Shawn asked me in my last post about GroupByMany how to use it dynamically.

The answer is not easy. So here is a new post to answer to this interesting question.

First you must learn a few things about being dynamic with linq.
There is a very good sample from the C# team (actually we can consider it as a library provided as a sample). ScottGu has post about it here:

One of the power of linq is to be checked at compile-time. You must be aware that using this kind of solution may raise some exceptions at runtime.

Now I have added the Dynamic.cs file to my project and I can use a very useful method: DynamicExpression.ParseLambda.

Here is a new GroupByMany extension method which accepts a list of strings instead of delegates to define all the groupings.
The goal is to call the first GroupByMany method. To do this we have to go from a single string defining the name of a property in the TElement class to a Func<TElement, object>.
We could do this building the expression manually but DynamicExpression.ParseLambda will do it in just a single line.

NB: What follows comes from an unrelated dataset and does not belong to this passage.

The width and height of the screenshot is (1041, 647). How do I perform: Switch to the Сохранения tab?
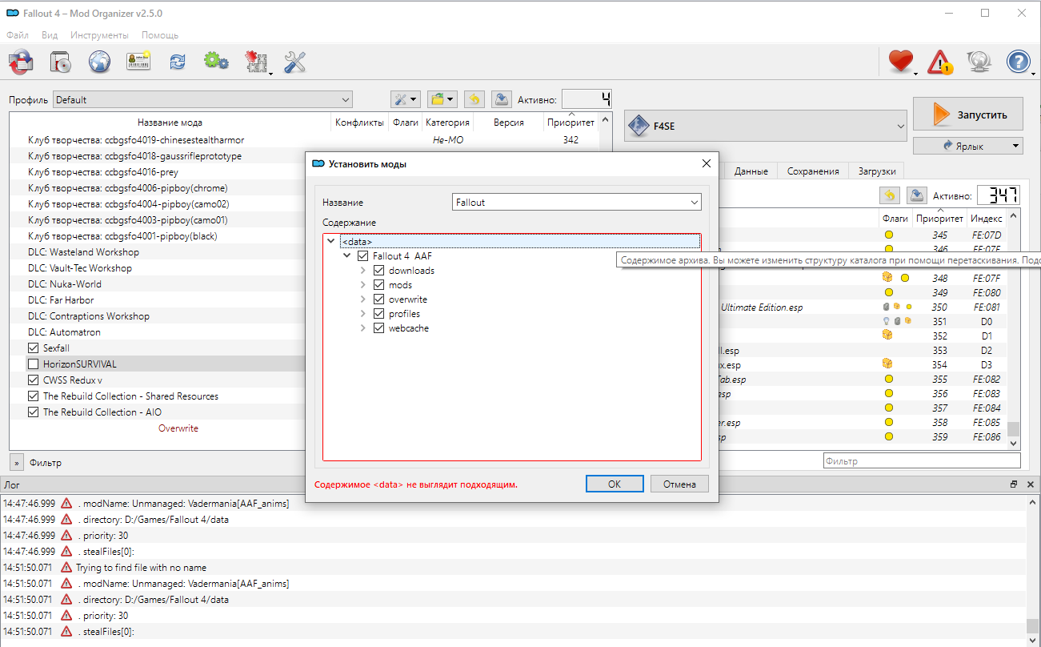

public static class MyEnumerableExtensions { public static IEnumerable<GroupResult> GroupByMany<TElement>( this IEnumerable<TElement> elements, params string[] groupSelectors) { var selectors = new List<Func<TElement, object>>(groupSelectors.Length); foreach (var selector in groupSelectors) { LambdaExpression l = DynamicExpression.ParseLambda( typeof(TElement), typeof(object), selector); selectors.Add((Func<TElement, object>) l.Compile()); } return elements.GroupByMany(selectors.ToArray()); } ...
Now we can write directly:
DataContext = customers.GroupByMany("Country", "City");

instead of :
DataContext = customers.GroupByMany(c => c.Country, c => c.City);

The full project is attached to this post. (VS2008.)